### [What is required]
Switch "golden" to "silver" in the rows from the line holding "Task: Tap the golden crown badge icon" through the end of the rows, inclusive, and give those lines again with everything else unchanged. Leave the pictures out of your answer.

Rows of pointing data
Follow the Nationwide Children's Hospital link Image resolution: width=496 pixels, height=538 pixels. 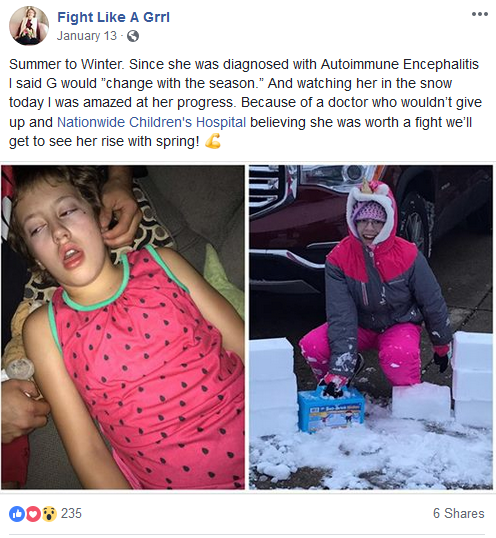tap(151, 122)
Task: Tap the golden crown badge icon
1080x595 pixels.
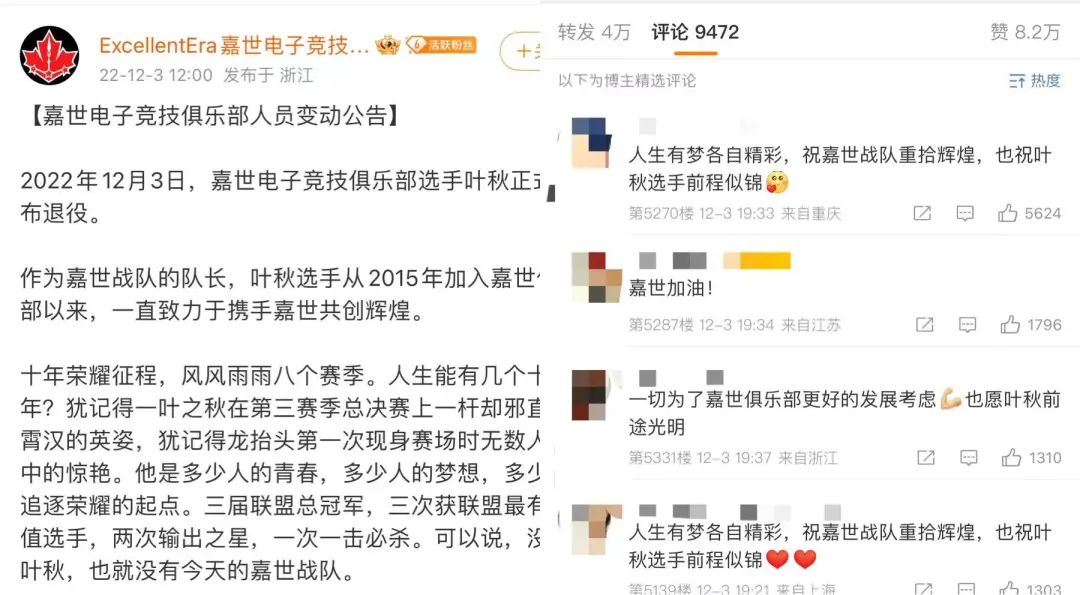Action: [388, 45]
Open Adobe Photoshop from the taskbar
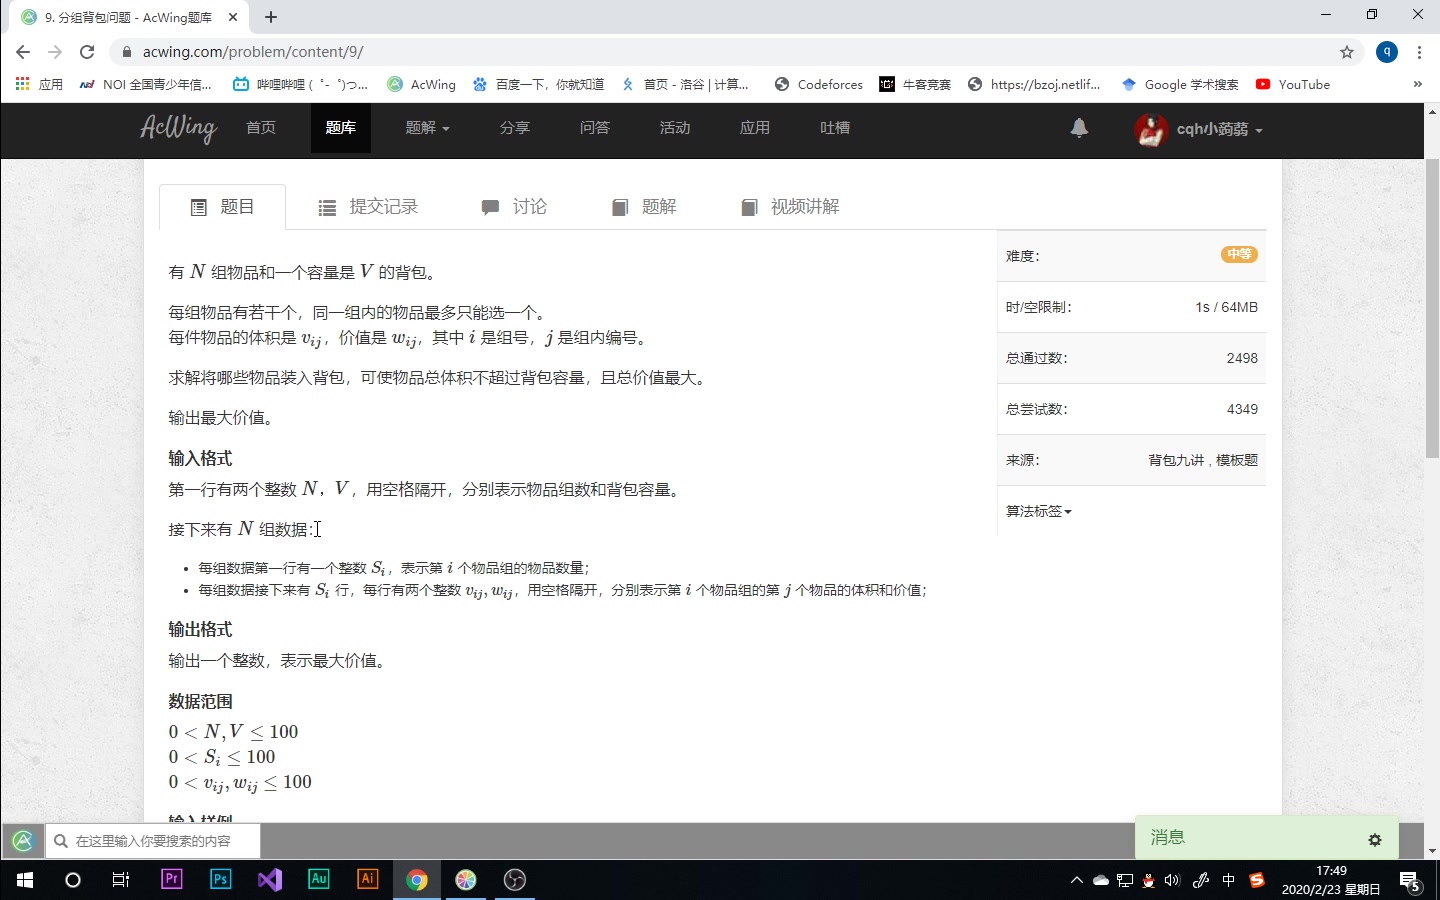 [x=220, y=879]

### [The result]
Task: Tap the silver crown badge icon
1080x595 pixels.
Action: [388, 45]
Open Adobe Photoshop from the taskbar
 [x=220, y=879]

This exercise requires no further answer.